# TEXTE FOURNI

Décidément, la mondialisation ne fait rien comme l’Histoire. Elle invente ! Sans savoir où elle va. D’où nos interrogations. Elle est, selon Zaki Laïdi, l’expression achevée de la « radicalisation d’incertitude ». Rien n’empêche d’user de la « mondialité » à bon escient. De la rapidité des échanges de biens, services et informations peut naître une nouvelle solidarité, expression de ce « village global » maintes fois décrit comme le nouveau mythe de cette fin de siècle. Village, oui, mais déchiré, fracturé. « La globalisation, assure Armand Mattelart, se conjugue avec fragmentation et segmentations ».
Les régions revendiquent à haut cri leurs droits, les ethnies se combattent, les guerres se tribalisent, le protectionnisme fausse toutes les règles. Va-t-on rester,. comme ça, les bras ballants et s’installer dans la résignation? La tentation d’abdiquer nous guette. En contrepoids, on peut entrevoir une triple action possible : réhabiliter le politique, moraliser le marché, revaloriser la personne humaine. Ce qui signifie que rien n’est perdu, mais tout reste à faire. La mondialisation est notre tâche pour demain. Plus justement, elle est déjà notre responsabilité d’aujourd’hui. Afin que demain soit moins angoissant dans une terre plus habitable. La mondialisation est peut-être le dernier mythe du XXe siècle et la première utopie du XXIe siècle. Elle sera ce que nous en ferons. En somme, pour reprendre les termes de Jean Paul II dans son message pour la Journée de la Paix, le 1er janvier 1998, « le défi est d’assurer une mondialisation dans la solidarité, une mondialisation sans marginalisation. Il y a là un devoir évident de justice, qui comporte de notables implications morales dans l’organisation de la vie économique, sociale, culturelle et politique des nations ».

# JEU DE DONNÉES

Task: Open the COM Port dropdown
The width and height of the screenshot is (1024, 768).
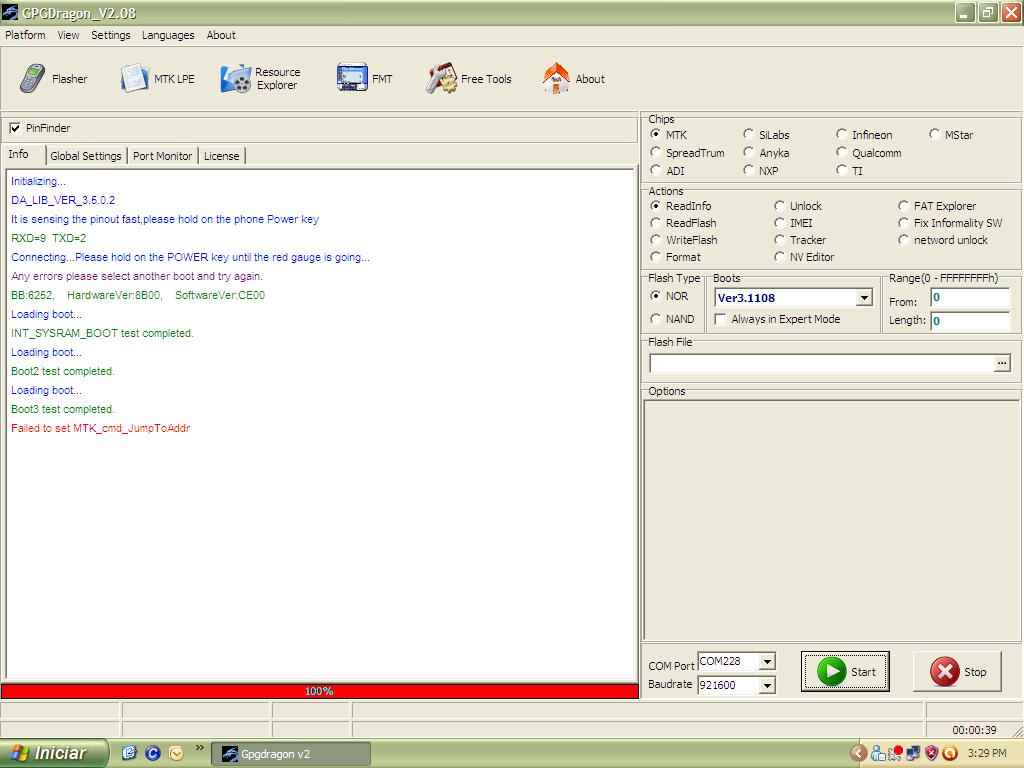Action: (x=766, y=662)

# TÂCHE
Poursuivez, s'il vous plaît, le texte sur la mondialisation à la suite de sa dernière phrase, la citation de Jean Paul II.

# RÉPONSE ATTENDUE
Les mots n’ont pas de prise immédiate sur les réalités. Mais ils ensemencent les esprits. Et certains reboisent nos déserts d’acier, de béton et de productivité. Parmi eux, et pour mettre fin à la jungle, celui de justice. La justice est l’avenir de l’humanité. Chaque fois que des hommes ont voulu la bafouer, ils ont mis le monde à feu et à sang. La mondialisation n’a pas besoin d’être diabolisée. Mais d’être humanisée. « Une mondialisation au service de l’homme » est le titre donné par un économiste, Denis Clerc, directeur d’Alternatives Économiques, qui ne passe certes pas pour un ultralibéral ! « Il n’est pas que la mondialisation soit un danger, écrit-il dans un très bon article de la revue Spiritus (mars 1997) : en effet, les économistes sont partagés sur ce point. En revanche, il est sûr qu’elle bouleverse bien des données ».
Une mondialisation qui ouvre les frontières de l’avoir, du pouvoir et du savoir, là est la chance.
Une mondialisation qui banalise les valeurs et standardise la pensée, tel est le risque.
Une mondialisation sans marginalisation, là est le défi.
Une mondialisation au service de la personne humaine, tel est l’enjeu.
Une petite précision de vocabulaire. Il est habituel de trouver chez nous les deux expressions « mondialisation » et « globalisation ». Le monde anglophone ne connaît que la seconde expression. Les deux termes se recoupent largement sans coïncider tout à fait. La mondialisation relève de l’idéologie, la globalisation étant la pratique conséquente des préceptes de la mondialisation. La mondialisation est une conception de l’être humain, la globalisation relève de sa mise en forme sur le terrain économique et culturel. La mondialisation évolue dans l’ère de l’éthique, la globalisation instaure une politique. Mais il ne faut pas trop durcir des concepts qui sont encore en pleine évolution. Le colonialisme a été la conséquence des Grandes Découvertes. Les Grandes Découvertes du XVIe siècle constituèrent un saut qualitatif dans la « mondialisation » de la Planète. La mise en place du système colonial a développé une première forme de « globalisation ».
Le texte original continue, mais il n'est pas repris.